Ian Wark Research Institute
ARC Special Research Centre
ARC Special Research Centre
Research Area: Nanomaterials, biomaterials
Supervisors:
Prof Namita Roy
Choudhury and A/Prof Naba Dutta
Description: Macroporous three-dimensional polymer scaffolds
play an important role in tissue engineering. Successful tissue
regeneration requires strong interaction amongst three components: the
cells that restore tissue, a scaffold to hold the cells as they create
tissues, and signaling moieties that direct the cells to form the
tissue. Of fundamental importance in tissue engineering are the
interactions at the cell-polymer interface, which eventually leads to
functional substitutes of damaged tissues through complex interactions
of living cells, bioactive molecules and three-dimensional porous
scaffolds, which support cell attachment, proliferation and
differentiation. The physico-chemical nature of the scaffold surface
strongly influences the number of cells that attach and their course of
differentiation and growth Synthetic, biodegradable polymer scaffolds
have been mostly developed based on functional poly (lactic-co-glycolic
acid), their blends with other polymers or poly(lactic acid-co-lysine)
based comb-like graft copolymers. The incorporation of amino acid chains
into the polymer structure can impart new properties to the scaffold
materials, in particular the potential to modify their surface
properties, without losing its mechanical characteristics.
Therefore, in this work we plan to develop non-immunogenic peptide and
recombinant protein based nanostructured biomimetic 3D matrices as
instructive local microenvironment for tissue regeneration and to use
these novel matrices as reliable in vitro model for fast systematic in
vitro screening of bone and cartilage tissue. The property changes are
expected to depend upon the particular peptide used as well as the chain
length and overall composition of the polymer.
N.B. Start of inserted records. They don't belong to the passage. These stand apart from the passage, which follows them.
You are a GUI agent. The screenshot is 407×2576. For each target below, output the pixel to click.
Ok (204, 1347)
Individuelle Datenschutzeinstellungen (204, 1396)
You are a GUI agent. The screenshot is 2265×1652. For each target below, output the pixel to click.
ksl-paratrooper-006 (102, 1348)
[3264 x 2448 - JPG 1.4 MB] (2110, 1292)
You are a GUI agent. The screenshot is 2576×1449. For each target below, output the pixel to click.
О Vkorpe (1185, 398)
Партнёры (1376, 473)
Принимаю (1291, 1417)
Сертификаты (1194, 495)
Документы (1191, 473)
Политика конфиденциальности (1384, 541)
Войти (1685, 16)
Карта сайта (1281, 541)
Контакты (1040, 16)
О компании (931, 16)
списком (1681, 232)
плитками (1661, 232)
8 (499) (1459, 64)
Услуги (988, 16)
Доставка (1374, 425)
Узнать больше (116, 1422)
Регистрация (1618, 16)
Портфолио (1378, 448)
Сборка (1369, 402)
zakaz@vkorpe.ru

The polymer chosen will
have functional sites for chemical modification with peptides, thus
providing the opportunity for the attachment of biologically active
molecules that can actively promote favorable cell-polymer interactions.
In order to study their potential as scaffolds for tissue engineering,
the preparation of 3D scaffold using electrospinning, their modification
by attachment of bio-active molecules and finally the attachment of
cells will be investigated.
Funding: A grant application to the NH&MRC is currently being
assessed. If successful, this grant will support one IWRI fully funded
scholarship. International students should apply for an International
Postgraduate Research Scholarship (IPRS) and a UniSA President's
Scholarship (UPS).
Australian students should apply for an Australian Postgraduate Award (APA)
and a UniSA Australian Postgraduate Research Award (USAPRA).